**WHAT YOU WILL DO**. Rewrite everything from the line containing "Screen dimensions: 873x419" down to the line containing "Looking at the screenshot, I should (47, 238).", both included, as a JSON list of strings with one string per line. Leave out blank lines.

Data items

____

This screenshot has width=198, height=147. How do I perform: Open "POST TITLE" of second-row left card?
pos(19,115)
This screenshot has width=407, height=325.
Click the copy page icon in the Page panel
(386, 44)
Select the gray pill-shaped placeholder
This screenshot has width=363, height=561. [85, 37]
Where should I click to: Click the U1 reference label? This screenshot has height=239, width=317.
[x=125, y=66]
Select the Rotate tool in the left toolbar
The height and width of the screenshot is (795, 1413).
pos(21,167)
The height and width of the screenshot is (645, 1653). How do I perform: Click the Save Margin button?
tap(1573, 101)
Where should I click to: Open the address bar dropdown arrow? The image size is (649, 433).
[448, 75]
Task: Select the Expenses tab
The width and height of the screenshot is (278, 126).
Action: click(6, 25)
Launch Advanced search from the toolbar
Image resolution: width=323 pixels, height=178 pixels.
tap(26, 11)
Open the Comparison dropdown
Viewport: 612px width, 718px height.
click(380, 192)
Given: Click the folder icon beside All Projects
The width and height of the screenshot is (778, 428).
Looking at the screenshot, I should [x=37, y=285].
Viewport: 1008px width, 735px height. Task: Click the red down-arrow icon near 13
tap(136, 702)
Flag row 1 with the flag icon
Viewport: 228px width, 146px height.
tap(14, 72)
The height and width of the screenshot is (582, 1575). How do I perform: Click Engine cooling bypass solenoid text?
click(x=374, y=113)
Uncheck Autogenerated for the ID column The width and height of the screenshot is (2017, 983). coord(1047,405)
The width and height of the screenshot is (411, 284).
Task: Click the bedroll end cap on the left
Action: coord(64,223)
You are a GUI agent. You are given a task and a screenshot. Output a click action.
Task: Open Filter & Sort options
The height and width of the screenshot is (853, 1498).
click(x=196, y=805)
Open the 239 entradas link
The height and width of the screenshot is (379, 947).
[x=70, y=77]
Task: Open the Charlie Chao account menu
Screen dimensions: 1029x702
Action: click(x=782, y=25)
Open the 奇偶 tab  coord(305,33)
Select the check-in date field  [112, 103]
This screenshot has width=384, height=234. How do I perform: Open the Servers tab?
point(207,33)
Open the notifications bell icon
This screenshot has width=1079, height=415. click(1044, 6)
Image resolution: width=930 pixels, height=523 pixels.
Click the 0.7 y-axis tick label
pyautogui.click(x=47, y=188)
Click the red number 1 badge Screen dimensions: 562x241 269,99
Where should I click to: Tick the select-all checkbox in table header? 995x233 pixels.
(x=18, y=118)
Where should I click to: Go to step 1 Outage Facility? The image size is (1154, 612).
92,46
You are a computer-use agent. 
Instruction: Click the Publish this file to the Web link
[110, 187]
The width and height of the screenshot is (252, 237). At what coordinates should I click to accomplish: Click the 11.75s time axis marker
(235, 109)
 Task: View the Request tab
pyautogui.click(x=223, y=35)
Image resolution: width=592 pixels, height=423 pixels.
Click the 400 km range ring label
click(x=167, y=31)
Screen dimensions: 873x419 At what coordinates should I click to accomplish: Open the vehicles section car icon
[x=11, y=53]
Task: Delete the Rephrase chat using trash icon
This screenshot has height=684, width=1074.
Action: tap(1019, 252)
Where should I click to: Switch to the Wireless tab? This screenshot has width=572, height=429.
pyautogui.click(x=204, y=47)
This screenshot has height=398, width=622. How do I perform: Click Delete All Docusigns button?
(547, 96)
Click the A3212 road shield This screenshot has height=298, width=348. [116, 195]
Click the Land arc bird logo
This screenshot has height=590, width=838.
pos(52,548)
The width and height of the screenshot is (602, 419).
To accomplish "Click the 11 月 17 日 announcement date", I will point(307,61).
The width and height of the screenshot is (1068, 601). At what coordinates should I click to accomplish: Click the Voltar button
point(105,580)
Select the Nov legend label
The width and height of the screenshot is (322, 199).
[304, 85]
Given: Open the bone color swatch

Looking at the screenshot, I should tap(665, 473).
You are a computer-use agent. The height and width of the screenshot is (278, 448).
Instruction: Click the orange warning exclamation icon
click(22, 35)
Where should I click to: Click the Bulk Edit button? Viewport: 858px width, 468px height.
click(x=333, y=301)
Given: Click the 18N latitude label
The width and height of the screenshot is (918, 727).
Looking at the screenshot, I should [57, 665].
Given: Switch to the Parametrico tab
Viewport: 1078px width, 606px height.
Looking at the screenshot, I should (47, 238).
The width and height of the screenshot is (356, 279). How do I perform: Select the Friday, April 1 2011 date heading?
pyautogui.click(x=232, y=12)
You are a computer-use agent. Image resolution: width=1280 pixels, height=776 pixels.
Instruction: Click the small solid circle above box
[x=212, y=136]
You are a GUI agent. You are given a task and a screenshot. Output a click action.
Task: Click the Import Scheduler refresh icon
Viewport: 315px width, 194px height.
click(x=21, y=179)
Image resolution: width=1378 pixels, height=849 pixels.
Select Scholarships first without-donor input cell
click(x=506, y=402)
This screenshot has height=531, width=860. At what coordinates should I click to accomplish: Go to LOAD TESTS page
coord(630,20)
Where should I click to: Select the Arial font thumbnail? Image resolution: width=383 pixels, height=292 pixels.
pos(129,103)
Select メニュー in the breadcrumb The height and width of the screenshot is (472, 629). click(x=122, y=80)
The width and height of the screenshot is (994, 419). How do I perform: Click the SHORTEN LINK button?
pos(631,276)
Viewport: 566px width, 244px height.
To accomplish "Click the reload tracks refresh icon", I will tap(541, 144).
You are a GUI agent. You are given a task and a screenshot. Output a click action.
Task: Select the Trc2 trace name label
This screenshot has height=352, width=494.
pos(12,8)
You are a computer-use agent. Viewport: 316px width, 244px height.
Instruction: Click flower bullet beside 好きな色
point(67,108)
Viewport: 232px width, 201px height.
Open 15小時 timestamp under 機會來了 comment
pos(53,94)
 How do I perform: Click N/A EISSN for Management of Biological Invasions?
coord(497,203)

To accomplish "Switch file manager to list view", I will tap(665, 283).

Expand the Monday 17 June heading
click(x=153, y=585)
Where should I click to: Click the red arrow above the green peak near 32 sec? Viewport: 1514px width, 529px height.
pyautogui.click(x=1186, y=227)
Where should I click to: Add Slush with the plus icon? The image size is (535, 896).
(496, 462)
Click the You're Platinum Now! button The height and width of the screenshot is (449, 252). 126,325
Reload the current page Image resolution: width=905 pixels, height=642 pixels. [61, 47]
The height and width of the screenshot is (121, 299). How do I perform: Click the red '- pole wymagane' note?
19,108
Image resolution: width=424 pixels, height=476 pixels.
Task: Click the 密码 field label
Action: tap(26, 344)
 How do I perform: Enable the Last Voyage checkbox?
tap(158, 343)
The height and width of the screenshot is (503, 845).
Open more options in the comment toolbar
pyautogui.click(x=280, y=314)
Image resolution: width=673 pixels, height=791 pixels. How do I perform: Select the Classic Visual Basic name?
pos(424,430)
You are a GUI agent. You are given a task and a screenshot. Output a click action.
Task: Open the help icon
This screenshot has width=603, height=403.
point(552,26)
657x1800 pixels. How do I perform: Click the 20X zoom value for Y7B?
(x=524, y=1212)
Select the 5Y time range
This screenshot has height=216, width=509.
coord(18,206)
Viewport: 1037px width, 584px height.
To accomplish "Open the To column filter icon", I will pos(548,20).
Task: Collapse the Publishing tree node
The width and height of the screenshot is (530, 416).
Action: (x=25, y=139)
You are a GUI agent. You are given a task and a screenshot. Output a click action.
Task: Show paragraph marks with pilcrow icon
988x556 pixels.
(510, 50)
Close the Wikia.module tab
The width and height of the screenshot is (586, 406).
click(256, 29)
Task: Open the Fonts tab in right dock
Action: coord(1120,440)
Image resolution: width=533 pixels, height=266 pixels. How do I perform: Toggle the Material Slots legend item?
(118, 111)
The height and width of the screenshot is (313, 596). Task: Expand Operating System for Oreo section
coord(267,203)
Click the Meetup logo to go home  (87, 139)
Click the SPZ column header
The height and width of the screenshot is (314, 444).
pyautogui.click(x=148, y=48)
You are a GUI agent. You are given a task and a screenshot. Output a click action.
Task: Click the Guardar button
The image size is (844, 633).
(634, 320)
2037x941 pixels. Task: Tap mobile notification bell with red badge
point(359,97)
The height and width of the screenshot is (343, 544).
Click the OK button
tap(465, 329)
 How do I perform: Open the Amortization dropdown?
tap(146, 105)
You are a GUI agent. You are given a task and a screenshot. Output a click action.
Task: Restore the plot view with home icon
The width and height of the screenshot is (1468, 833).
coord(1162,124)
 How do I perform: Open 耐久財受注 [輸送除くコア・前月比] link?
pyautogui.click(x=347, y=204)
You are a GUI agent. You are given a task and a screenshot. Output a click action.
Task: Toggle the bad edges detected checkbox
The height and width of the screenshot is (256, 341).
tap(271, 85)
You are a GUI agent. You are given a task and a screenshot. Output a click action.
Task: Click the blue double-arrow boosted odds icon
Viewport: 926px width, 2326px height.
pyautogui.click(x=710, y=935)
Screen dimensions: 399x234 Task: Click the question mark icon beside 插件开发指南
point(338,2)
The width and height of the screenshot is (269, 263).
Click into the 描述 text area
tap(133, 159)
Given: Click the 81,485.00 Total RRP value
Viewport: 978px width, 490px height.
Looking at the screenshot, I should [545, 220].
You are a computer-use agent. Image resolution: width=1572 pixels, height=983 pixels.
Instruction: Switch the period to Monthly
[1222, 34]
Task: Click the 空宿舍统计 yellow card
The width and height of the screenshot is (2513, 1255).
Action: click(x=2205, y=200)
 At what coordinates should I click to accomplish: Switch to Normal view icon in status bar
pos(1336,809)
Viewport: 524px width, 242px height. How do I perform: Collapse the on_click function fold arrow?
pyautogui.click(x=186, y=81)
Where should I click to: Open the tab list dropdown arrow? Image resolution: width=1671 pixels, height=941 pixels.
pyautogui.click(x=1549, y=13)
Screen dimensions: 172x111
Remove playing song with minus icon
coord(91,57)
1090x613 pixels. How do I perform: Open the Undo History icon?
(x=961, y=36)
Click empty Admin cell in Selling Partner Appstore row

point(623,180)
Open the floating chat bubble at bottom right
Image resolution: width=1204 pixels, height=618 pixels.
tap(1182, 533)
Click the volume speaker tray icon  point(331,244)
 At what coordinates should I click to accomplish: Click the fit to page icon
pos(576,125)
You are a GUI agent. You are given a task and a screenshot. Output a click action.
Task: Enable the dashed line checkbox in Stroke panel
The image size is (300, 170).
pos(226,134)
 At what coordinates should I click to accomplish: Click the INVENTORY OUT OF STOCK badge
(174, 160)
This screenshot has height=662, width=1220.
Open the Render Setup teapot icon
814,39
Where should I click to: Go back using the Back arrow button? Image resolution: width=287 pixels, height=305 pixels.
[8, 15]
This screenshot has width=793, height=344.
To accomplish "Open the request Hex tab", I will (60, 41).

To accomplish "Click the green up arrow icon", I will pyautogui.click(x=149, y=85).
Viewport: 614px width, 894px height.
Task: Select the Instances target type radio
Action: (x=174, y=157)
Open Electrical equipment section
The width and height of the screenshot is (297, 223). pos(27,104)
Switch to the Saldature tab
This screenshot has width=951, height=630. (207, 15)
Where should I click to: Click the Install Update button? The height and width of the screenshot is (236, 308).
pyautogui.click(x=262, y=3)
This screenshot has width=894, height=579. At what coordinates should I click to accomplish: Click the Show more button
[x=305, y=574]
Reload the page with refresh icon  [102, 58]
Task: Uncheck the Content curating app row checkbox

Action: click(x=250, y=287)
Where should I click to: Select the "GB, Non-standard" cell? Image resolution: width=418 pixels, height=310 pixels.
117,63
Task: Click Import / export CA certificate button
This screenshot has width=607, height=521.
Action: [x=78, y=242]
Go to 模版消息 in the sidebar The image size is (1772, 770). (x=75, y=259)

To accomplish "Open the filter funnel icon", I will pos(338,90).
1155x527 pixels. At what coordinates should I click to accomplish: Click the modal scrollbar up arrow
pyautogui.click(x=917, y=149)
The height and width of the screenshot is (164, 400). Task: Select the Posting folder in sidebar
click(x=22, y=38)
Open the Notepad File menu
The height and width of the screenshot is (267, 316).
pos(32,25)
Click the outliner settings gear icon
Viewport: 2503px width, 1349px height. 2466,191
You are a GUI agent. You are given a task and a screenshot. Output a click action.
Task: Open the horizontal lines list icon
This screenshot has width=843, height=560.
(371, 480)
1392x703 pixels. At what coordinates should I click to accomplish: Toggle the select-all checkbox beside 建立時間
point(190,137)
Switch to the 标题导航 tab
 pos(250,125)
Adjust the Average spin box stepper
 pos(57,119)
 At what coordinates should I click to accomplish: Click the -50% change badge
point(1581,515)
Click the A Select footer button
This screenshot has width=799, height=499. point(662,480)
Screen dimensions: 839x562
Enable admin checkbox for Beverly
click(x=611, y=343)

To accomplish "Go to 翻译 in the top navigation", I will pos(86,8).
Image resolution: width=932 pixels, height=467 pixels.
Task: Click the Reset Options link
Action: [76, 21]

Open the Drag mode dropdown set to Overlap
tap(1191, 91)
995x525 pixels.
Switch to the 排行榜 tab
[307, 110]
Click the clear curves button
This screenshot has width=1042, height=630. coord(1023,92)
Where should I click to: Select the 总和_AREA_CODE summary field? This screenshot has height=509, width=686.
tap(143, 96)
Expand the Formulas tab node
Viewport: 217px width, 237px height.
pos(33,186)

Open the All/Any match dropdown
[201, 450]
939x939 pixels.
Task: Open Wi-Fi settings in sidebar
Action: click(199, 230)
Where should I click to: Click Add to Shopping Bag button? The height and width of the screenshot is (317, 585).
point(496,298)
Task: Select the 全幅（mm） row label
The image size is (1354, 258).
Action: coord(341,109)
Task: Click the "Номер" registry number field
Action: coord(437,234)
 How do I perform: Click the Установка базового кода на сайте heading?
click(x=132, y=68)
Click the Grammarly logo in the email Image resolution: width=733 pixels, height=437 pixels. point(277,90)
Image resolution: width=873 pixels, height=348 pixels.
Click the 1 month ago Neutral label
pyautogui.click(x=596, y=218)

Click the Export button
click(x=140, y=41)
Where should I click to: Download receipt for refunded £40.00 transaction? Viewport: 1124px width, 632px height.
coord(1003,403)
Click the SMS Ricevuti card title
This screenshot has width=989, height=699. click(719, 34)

____

**CORRECT RESULT**.
[
  "Screen dimensions: 873x419 At what coordinates should I click to accomplish: Open the vehicles section car icon",
  "[x=11, y=53]",
  "Task: Delete the Rephrase chat using trash icon",
  "This screenshot has height=684, width=1074.",
  "Action: tap(1019, 252)",
  "Where should I click to: Switch to the Wireless tab? This screenshot has width=572, height=429.",
  "pyautogui.click(x=204, y=47)",
  "This screenshot has height=398, width=622. How do I perform: Click Delete All Docusigns button?",
  "(547, 96)",
  "Click the A3212 road shield This screenshot has height=298, width=348. [116, 195]",
  "Click the Land arc bird logo",
  "This screenshot has height=590, width=838.",
  "pos(52,548)",
  "The width and height of the screenshot is (602, 419).",
  "To accomplish \"Click the 11 月 17 日 announcement date\", I will point(307,61).",
  "The width and height of the screenshot is (1068, 601). At what coordinates should I click to accomplish: Click the Voltar button",
  "point(105,580)",
  "Select the Nov legend label",
  "The width and height of the screenshot is (322, 199).",
  "[304, 85]",
  "Given: Open the bone color swatch",
  "Looking at the screenshot, I should tap(665, 473).",
  "You are a computer-use agent. The height and width of the screenshot is (278, 448).",
  "Instruction: Click the orange warning exclamation icon",
  "click(22, 35)",
  "Where should I click to: Click the Bulk Edit button? Viewport: 858px width, 468px height.",
  "click(x=333, y=301)",
  "Given: Click the 18N latitude label",
  "The width and height of the screenshot is (918, 727).",
  "Looking at the screenshot, I should [57, 665].",
  "Given: Switch to the Parametrico tab",
  "Viewport: 1078px width, 606px height.",
  "Looking at the screenshot, I should (47, 238)."
]